Stephen Volkmann: Maybe just to go back to this kind of gross margin outlook, it feels like there’s kind of cross currents for 2024. And Kristen, I think you said that, you’d see more of your line review benefits in 2024, I think you said that too Erik. But you’ll, obviously, see some headwinds, I guess, on price cost. I mean, can you give us a sense can gross margin be up in 2024 or how are you thinking about just broadly, we don’t need a number yet?
Ryan Merkel: Yes, sure. So you’re spot on in that we — because of the way we do the costing at some point, here the price cost benefit does flip to negative.
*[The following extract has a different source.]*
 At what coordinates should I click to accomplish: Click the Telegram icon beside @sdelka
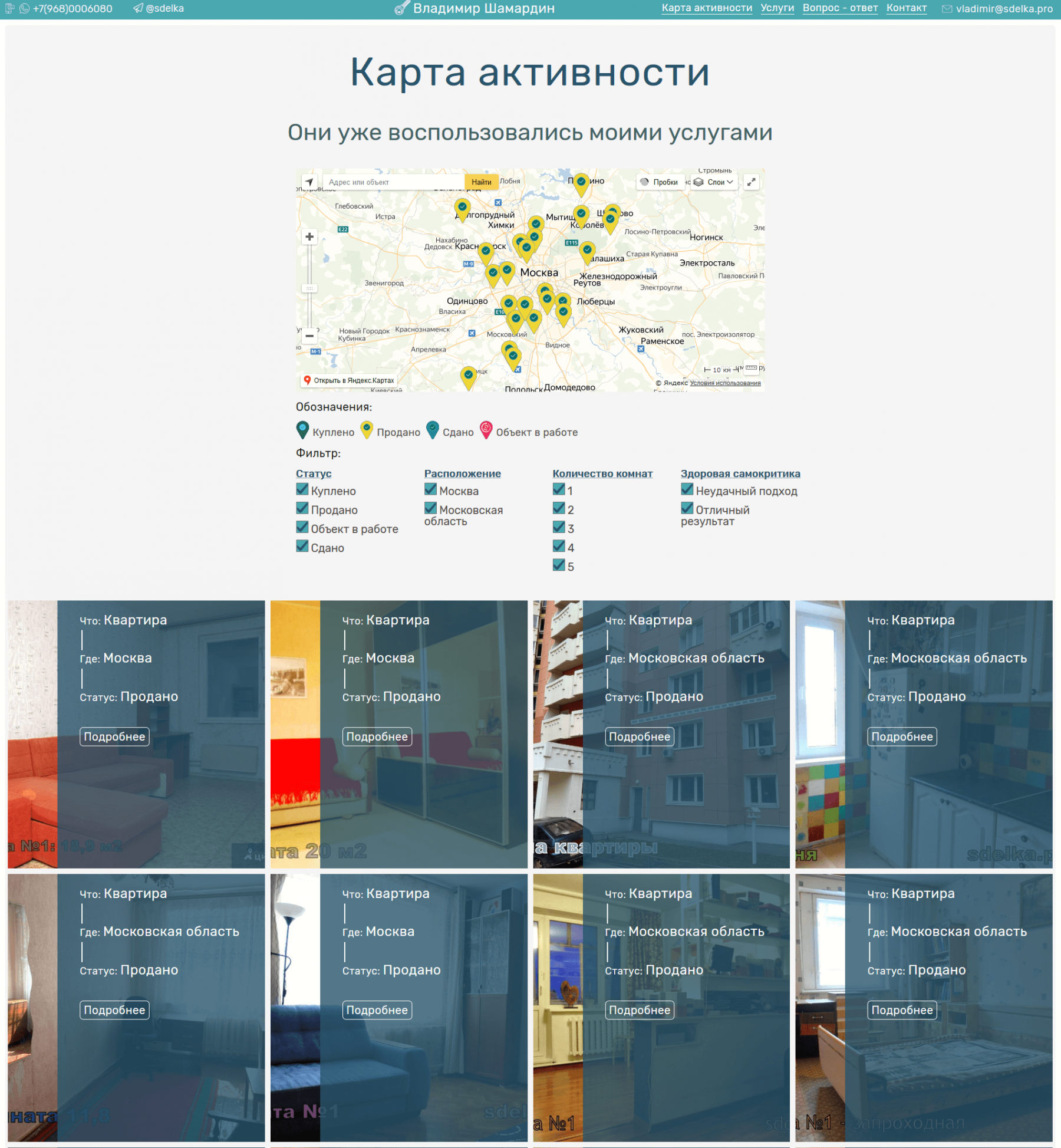point(138,9)
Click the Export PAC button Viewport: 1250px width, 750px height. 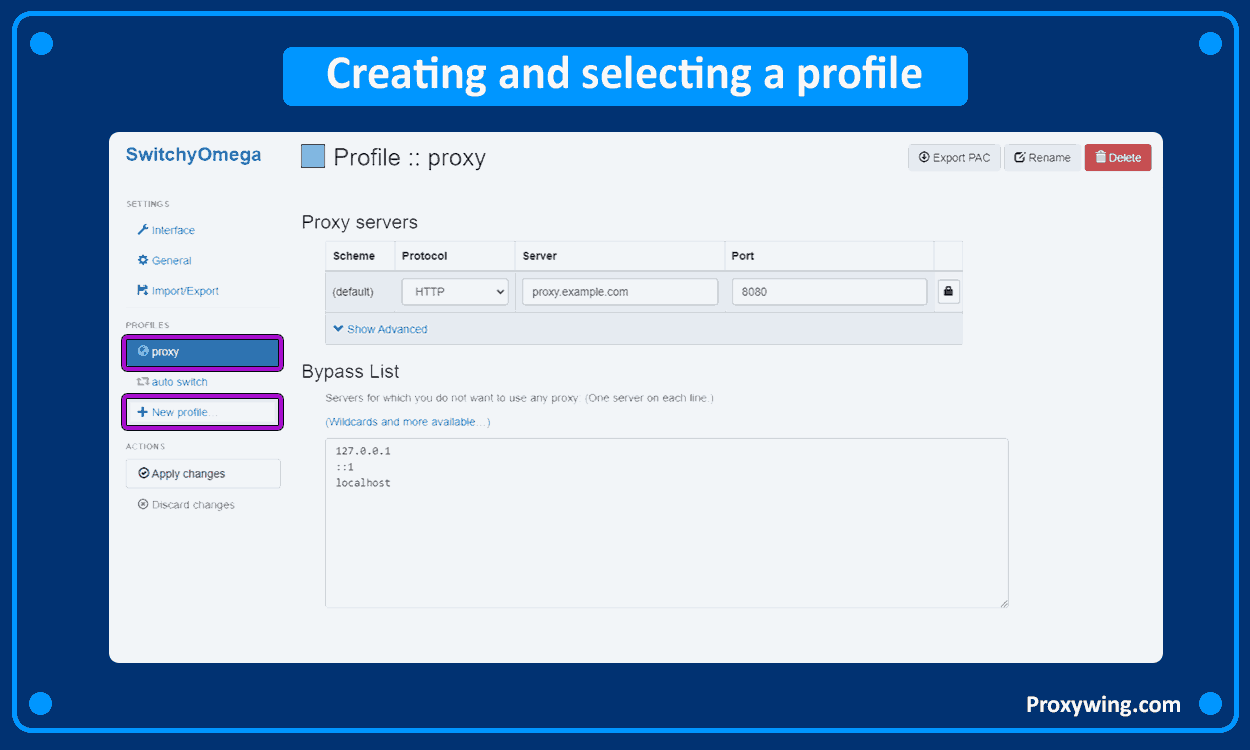click(953, 157)
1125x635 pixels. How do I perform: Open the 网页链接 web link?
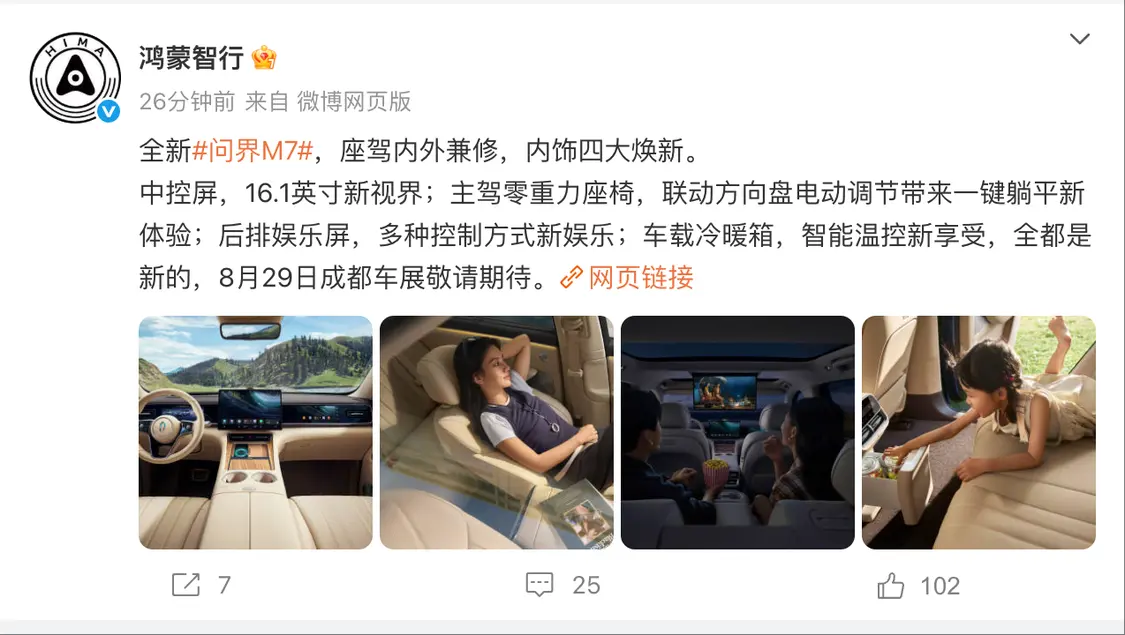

We saw our cost peak in the second quarter, so we expect fiscal 2023 on price cost will be slightly positive to flat. So, the implication there would be that you do go negative in fiscal 2024. The category line reviews are a critical part of what we’re doing to kind of buffer that impact. Of course, as Erik elaborated on a little while ago here. Obviously, the more we can do on productivity generation in cost of goods sold, the more we can offset that impact. And it is hard to size right now too, Steve, just because we are seeing cost inflation continue to come in. So, we’ll give a more specific number in Q4, but it is — you do need a lot more productivity to come through for us to be able to increase margin on a year-over-year basis once that price cost curve inverts.
But we see a lot of opportunity in cost of goods sold and we’re going after a lot of things already. So we’ll be able to put a finer point to that in the fourth quarter.
Stephen Volkmann: Okay, great. That’s helpful. And then can you just go back to this quarter and give us a sense of what price and volume were?
Ryan Merkel: Sure. Yes, so price in the quarter contributed just under 500 basis points to growth, and then volume was just under 300 basis points of growth.
Stephen Volkmann: Okay. And then one final quick one from me. Kristen, you mentioned inventory maybe comes down this year, any order of magnitude?
Ryan Merkel: Yes. So yes, we do expect inventory to come down. Of course, a bit of dependency there on how growth plays out in the second half, but I’d say in the 10-ish range is probably realistic coming down about $10 million.
Stephen Volkmann: Okay. So pretty modest. All right. Thanks so much.
Operator: Thank you. And our next question today comes from Ryan Merkel with William Blair. Please go ahead.
Ryan Merkel: Hey, everyone. Good morning.
Ryan Merkel: Good morning, Ryan.
Erik Gershwind: Hey, Ryan.
Ryan Merkel: John, it’s been a great run. Thanks so much for all the help. Wish you all the best.
John Chironna: Thank you, Ryan.
Ryan Merkel: So my first question today is on the in-plant, which was up 20% and is now a little bit higher than 12% of sales. Can you just define what that is and how you execute to it? I imagine, there is MSC people on the plant floor more often? Just talk about how you do that and kind of what the outlook is?